Шагал и шагал Сшибок.

– Семен Турка?.. И люди были?..

– Которые тут слыхали… Ну, я ему… Сколько, говорю, годов я этого человека знаю… говорить так оскорбительно не годится! А которые грозились. Мы, говорит, с солдатами дознаем… коротким правом…

– Поглядим, у кого короче! Собаки-воры… Я ихних никаких правов теперь не знаю! Сидел на горах – и буду! Чего за хлебом ко мне на карачках ходят?.. Почему допрежде не голодали, собаки хлеба не поедали?.. Ку-да его; суки-ны сыны, прожрали?! Да их, проклятых!.. – скрипнул зубами Сшибок, – пущай уси до единого подыхають, як черви на дороги… Попи-ровалы, тепэрь у хряка лизать горазды! А, растереблю всю муру, на степу подамся, на родину… мне на степе вольней будеть. А ты, в случае чего… уважу.

– Да я… я, Григорий… от древнего времени… черного кастору… – обрадовался Безрукий, до слез проникся.

– Ладно, загляни на Кузьму-Демьяна. И брюки мне, пожалуй, необходимо важны, на родину не в чем ехать, оборвался… – сказал Сшибок, поигрывая глазами. – Заходи. Может ще и бутилочка найдется… на прощаньи! Бывало время…

Суров был Григорий Сшибок, душою темен, а видом – цыган цыганом: высокий, огнеглазый, черный, торчками брови, рука сухая. Знал Безрукий, что звонкое золото любил Сшибок, турецкое и наше; что ходили у него барашки с татарскими на яйле. Менивал у него на муку Безрукий всякого добра с хозяйской дачи, – Сшибок всему находил место. На берегу с голоду помирали, а он сидел на горах, и жалованья ему уже не платили, а он жил и жил бобылем в казарме. Расстались они дружно.
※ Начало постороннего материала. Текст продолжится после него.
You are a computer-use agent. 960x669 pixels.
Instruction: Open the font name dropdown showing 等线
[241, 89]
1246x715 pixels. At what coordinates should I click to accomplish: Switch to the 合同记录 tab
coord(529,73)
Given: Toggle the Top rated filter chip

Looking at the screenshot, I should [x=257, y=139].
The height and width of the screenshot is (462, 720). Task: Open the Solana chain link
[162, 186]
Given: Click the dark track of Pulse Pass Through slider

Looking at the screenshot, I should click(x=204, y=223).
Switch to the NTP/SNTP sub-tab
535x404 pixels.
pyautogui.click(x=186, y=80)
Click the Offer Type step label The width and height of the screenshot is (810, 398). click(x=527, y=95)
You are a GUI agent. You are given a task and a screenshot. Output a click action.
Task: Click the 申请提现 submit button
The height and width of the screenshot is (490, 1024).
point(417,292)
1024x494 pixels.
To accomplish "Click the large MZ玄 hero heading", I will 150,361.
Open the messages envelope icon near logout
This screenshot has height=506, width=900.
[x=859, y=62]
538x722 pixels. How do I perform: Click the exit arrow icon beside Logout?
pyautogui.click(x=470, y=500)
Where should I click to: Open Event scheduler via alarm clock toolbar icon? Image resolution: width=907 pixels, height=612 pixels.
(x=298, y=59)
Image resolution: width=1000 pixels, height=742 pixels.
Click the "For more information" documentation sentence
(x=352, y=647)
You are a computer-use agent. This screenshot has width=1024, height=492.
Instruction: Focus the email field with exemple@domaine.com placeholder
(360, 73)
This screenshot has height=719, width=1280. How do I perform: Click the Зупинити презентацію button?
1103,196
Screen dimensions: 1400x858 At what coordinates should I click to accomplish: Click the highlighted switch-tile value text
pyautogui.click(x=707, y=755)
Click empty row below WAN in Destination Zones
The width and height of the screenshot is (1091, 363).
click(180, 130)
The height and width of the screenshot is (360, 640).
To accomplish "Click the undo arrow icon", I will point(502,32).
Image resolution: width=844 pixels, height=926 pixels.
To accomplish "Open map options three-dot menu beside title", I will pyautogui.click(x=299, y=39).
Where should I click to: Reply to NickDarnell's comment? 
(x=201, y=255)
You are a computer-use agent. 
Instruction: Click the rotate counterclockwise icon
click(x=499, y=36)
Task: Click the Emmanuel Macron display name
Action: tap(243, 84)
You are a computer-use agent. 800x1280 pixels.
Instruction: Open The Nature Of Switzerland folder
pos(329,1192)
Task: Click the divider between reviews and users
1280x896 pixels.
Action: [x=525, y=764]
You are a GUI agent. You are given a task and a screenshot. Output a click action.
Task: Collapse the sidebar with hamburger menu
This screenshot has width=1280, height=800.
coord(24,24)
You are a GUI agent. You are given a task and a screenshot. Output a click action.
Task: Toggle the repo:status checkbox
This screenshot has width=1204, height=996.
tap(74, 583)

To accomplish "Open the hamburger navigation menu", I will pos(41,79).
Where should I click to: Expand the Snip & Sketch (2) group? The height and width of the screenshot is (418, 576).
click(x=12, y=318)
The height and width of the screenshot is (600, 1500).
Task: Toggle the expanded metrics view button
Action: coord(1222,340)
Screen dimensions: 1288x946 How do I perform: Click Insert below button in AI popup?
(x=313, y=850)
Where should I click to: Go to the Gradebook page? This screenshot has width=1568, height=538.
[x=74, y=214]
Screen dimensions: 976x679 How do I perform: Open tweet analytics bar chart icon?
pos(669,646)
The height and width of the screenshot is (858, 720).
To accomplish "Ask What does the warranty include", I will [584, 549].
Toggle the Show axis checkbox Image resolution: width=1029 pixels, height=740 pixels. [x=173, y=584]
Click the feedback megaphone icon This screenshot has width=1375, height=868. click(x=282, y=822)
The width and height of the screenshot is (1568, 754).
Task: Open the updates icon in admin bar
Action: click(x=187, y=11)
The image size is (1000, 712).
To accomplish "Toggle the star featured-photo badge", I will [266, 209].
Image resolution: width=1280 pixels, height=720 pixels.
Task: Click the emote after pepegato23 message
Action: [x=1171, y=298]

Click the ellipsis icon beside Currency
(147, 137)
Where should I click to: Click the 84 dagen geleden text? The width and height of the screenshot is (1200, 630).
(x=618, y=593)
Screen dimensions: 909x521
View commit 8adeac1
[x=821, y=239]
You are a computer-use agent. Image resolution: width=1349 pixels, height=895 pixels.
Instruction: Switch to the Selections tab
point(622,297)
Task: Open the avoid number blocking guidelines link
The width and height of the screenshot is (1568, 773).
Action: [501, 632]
И хоть никаких штанов не было, и сказал про штаны Безрукий, только бы зацепиться, – все же пришла надежда. По старому-то знакомству хоть полпудика ячменьку даст Сшибок: и на родину уезжает, и обещал требушинкой поделиться…

Стало уж и совсем круто. С неделю жили одним пареным кизилом, и Безрукий почувствовал, что слабеет. Наконец, дождался: подошло первое число ноября, Кузьмы-Демьяна, – идти на поклон к Сшибку. Раз уж он поднимался к нему, на девятую казарму, на двадцать третью версту, за Перевалом, – и не захватил дома.

И вот, на Кузьму-Демьяна, когда собирался Сшибок барана резать, пустился Безрукий за требушинкой в горы.

Тому с неделю убили на Перевале старого печника Семена Турка: камнем убили в голову, ограбили и раздели. Нес он муку со степи.

Страшно было Безрукому идти к Сшибку, давило душу. Но голод гонит. И про брюки, черного кастора, вспомнил…

«Скажу… нес, да на Перевале отобрали…»

Подумал: да чего же на мучку выменять? – не даст так Сшибок. Не было ничего. И взял он для прилику, чтобы не совсем стыдно было, последнее, что у него осталось, – паяльник. Все лучше, чем с пустыми руками.

С голоду все темнеет. И в голове темнеет.